(Stored records)
######

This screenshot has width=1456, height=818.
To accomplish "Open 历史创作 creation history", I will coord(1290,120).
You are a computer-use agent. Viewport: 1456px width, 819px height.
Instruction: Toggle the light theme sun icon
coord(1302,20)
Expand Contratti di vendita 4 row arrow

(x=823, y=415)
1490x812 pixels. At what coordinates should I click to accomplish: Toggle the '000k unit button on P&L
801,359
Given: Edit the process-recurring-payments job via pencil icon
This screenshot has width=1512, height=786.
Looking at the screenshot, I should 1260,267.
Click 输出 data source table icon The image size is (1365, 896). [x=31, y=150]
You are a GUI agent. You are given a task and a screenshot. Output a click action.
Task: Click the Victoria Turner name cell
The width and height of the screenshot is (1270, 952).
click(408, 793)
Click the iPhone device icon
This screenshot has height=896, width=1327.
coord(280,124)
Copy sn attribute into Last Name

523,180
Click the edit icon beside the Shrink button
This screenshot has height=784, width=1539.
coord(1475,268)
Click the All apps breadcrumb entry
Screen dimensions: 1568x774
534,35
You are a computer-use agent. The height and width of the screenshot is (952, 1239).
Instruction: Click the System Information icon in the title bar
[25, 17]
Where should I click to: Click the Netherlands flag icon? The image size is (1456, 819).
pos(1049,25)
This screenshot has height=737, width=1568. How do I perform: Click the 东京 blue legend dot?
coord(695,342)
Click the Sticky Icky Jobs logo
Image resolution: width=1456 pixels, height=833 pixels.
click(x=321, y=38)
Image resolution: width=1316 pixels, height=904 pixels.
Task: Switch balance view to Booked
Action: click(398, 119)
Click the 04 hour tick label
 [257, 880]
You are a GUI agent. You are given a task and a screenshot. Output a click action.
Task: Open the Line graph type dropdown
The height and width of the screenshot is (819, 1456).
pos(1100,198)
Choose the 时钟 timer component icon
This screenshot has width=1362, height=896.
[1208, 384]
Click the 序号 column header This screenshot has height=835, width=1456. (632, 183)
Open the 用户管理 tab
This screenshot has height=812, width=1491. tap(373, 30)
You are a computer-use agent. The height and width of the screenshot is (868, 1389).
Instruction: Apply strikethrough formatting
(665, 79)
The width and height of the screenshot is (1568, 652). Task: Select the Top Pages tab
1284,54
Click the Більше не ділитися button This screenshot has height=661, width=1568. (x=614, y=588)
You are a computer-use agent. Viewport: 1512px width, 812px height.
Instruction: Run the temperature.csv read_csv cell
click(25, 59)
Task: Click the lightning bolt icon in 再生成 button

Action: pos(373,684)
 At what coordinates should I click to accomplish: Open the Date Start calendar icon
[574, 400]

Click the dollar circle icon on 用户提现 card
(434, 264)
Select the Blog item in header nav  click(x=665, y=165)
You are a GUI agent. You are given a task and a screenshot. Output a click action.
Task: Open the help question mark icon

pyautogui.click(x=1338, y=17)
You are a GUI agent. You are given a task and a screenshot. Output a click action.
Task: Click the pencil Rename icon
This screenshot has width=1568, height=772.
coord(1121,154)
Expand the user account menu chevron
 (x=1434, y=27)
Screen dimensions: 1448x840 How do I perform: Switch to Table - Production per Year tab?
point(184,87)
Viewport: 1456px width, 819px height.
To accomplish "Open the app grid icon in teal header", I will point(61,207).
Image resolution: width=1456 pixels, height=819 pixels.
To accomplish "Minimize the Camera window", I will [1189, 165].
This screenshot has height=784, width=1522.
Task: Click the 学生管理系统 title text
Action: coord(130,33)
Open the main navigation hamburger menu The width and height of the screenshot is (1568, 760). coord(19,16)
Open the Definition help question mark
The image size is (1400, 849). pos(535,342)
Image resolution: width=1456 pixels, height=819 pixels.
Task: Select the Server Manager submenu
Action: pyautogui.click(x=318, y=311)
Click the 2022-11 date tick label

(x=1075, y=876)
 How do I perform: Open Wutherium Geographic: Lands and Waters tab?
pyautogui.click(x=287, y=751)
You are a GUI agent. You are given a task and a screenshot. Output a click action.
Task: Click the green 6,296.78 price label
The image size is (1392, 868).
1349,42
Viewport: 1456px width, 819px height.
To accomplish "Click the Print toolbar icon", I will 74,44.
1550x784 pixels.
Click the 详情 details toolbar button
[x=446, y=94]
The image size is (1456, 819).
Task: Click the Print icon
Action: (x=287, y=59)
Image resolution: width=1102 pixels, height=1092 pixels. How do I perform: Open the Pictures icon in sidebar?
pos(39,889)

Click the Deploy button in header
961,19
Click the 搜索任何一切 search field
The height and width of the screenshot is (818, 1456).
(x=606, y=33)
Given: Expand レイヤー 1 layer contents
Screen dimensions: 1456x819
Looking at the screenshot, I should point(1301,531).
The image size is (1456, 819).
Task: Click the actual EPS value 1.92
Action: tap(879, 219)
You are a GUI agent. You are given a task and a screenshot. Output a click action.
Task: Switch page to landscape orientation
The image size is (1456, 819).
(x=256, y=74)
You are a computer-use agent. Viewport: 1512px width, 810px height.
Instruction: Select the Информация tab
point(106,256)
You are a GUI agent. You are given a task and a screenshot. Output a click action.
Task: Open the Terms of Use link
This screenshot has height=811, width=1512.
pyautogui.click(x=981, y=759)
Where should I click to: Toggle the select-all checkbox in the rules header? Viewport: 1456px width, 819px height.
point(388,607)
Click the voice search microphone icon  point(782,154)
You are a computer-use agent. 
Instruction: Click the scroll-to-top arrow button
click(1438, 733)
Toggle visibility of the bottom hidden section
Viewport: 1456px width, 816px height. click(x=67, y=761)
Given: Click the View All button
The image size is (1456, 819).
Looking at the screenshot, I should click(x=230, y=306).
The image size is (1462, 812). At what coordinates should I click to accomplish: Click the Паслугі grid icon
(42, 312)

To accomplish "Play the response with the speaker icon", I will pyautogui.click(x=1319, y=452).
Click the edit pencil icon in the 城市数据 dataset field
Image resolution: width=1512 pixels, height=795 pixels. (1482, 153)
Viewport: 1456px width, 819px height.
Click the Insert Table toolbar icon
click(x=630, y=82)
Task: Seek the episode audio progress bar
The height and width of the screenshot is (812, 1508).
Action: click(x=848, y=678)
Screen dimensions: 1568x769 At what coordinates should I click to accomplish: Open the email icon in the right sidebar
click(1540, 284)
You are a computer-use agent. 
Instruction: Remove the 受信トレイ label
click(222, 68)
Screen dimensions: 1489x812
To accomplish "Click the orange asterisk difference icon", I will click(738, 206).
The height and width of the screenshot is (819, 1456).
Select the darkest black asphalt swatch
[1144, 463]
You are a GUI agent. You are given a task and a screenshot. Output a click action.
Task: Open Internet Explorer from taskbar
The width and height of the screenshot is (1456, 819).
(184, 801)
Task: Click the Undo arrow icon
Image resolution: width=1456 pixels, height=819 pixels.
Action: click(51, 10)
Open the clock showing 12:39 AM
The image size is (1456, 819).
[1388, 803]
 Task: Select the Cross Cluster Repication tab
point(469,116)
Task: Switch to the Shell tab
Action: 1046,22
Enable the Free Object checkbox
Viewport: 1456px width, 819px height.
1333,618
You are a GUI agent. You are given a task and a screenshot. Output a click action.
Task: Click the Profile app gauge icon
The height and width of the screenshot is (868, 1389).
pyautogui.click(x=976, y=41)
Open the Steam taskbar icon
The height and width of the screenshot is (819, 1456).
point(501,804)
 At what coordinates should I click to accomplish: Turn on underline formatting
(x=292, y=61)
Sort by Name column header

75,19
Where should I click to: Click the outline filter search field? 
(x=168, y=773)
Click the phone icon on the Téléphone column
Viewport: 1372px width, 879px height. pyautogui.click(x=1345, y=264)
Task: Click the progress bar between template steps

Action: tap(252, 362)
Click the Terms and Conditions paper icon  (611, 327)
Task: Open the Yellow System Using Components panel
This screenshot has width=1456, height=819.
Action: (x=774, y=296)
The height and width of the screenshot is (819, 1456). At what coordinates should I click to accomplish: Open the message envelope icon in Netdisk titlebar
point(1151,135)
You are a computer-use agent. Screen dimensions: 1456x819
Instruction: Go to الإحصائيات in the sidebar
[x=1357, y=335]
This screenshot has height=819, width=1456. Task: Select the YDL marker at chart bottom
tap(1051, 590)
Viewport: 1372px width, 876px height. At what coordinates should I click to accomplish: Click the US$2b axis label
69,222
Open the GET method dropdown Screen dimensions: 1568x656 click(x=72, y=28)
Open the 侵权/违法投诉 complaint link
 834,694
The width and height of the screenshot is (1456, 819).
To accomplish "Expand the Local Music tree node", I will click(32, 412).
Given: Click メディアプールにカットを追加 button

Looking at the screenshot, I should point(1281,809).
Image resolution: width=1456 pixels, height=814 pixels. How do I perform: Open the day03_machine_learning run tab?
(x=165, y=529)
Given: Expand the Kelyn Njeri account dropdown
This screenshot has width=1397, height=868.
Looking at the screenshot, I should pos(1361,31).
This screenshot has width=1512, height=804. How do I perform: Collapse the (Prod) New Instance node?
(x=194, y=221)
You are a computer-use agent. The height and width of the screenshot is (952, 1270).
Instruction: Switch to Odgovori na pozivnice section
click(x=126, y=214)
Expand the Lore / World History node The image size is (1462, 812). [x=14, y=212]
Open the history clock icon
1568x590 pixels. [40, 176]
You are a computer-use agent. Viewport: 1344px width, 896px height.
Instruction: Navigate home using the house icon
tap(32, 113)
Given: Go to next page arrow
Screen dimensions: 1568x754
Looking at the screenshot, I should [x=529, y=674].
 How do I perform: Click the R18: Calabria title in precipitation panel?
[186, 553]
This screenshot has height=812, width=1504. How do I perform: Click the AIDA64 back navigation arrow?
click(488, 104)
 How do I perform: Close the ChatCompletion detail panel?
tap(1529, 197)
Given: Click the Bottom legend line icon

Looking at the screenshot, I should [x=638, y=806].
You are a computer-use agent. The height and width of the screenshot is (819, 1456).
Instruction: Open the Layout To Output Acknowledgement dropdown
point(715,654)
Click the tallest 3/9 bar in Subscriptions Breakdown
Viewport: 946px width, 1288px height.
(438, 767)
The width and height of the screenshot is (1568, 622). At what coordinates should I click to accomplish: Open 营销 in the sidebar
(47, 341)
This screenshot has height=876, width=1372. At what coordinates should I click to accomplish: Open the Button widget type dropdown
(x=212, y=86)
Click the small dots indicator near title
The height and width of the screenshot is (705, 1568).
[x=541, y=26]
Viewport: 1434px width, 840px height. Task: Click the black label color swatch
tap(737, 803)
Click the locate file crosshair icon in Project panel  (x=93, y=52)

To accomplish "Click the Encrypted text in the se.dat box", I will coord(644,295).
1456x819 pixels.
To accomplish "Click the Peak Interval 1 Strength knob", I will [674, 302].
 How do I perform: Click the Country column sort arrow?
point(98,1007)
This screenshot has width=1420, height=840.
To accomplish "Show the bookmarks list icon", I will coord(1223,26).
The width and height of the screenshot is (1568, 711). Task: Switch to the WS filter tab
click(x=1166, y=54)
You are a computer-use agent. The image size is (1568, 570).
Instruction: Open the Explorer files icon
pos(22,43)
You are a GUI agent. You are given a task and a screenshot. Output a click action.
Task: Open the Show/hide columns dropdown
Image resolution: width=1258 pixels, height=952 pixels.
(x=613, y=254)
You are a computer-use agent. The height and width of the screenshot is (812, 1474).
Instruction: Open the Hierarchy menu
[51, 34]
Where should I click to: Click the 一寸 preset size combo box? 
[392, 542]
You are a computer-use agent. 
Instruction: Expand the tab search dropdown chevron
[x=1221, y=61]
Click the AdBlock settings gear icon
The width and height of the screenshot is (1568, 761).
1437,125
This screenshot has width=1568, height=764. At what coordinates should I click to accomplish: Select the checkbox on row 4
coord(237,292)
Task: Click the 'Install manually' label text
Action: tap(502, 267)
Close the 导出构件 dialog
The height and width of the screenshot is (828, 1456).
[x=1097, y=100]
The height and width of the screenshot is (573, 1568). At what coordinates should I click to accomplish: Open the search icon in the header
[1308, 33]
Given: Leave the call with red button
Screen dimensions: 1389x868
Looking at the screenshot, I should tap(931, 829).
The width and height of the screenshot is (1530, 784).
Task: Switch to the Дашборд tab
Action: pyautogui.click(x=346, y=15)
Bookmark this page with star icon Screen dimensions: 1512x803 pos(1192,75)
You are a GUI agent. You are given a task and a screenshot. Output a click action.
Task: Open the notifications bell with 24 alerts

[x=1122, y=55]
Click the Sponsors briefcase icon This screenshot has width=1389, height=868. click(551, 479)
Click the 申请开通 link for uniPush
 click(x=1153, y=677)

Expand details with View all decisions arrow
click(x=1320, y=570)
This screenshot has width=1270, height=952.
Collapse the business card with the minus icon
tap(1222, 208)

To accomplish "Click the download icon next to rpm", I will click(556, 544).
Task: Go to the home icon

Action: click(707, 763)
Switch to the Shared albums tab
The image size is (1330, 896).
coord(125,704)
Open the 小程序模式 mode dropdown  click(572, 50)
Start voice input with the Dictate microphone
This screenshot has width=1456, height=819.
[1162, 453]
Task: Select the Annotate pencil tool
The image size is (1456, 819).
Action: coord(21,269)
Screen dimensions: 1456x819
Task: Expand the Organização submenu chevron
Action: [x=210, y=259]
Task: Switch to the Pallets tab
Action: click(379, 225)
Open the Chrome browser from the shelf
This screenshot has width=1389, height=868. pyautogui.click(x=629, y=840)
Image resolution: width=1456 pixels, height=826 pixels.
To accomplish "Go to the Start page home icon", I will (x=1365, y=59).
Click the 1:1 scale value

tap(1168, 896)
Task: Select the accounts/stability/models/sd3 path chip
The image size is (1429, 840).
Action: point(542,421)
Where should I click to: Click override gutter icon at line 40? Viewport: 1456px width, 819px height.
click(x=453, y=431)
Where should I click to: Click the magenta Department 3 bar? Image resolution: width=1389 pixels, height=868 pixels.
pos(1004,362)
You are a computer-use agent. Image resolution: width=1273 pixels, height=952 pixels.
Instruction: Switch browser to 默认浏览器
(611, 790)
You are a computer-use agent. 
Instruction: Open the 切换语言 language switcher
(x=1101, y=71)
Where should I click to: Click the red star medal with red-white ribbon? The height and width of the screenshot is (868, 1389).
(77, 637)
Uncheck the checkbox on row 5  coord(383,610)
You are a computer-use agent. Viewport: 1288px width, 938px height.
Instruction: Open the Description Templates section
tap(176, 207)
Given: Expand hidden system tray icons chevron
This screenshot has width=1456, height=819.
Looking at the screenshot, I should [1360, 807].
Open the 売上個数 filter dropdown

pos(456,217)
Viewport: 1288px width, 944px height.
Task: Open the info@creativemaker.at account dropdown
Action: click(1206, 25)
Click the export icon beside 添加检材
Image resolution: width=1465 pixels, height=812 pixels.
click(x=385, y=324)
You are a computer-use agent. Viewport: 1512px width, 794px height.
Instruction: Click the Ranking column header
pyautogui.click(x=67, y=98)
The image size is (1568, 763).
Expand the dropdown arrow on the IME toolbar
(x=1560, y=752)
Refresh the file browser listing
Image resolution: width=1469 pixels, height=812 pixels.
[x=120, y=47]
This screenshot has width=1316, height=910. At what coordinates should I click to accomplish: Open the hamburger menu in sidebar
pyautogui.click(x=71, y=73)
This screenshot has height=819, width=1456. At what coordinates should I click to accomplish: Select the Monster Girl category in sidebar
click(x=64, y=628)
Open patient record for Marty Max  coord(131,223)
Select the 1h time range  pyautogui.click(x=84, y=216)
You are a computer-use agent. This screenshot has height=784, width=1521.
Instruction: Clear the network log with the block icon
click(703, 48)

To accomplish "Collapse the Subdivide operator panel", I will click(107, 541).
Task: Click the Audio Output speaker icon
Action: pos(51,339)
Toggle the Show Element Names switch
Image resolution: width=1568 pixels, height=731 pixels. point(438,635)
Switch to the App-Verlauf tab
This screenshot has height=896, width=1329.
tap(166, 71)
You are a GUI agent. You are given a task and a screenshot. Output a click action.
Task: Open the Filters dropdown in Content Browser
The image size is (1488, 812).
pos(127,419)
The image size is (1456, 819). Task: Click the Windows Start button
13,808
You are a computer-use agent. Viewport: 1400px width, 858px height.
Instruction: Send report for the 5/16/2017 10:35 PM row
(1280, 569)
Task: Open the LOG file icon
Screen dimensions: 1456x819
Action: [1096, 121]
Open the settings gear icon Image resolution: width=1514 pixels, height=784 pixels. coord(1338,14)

######

§ **EXERCISE PROMPT**
The answer is the run of lines above from the line containing "Given: Click メディアプールにカットを追加 button" through the line containing "You are a computer-use agent. Viewport: 1344px", copied exactly and alone.

§ **ANSWER TO THIS PROBLEM**
Given: Click メディアプールにカットを追加 button

Looking at the screenshot, I should point(1281,809).
Image resolution: width=1456 pixels, height=814 pixels. How do I perform: Open the day03_machine_learning run tab?
(x=165, y=529)
Given: Expand the Kelyn Njeri account dropdown
This screenshot has width=1397, height=868.
Looking at the screenshot, I should pos(1361,31).
This screenshot has width=1512, height=804. How do I perform: Collapse the (Prod) New Instance node?
(x=194, y=221)
You are a computer-use agent. The height and width of the screenshot is (952, 1270).
Instruction: Switch to Odgovori na pozivnice section
click(x=126, y=214)
Expand the Lore / World History node The image size is (1462, 812). [x=14, y=212]
Open the history clock icon
1568x590 pixels. [40, 176]
You are a computer-use agent. Viewport: 1344px width, 896px height.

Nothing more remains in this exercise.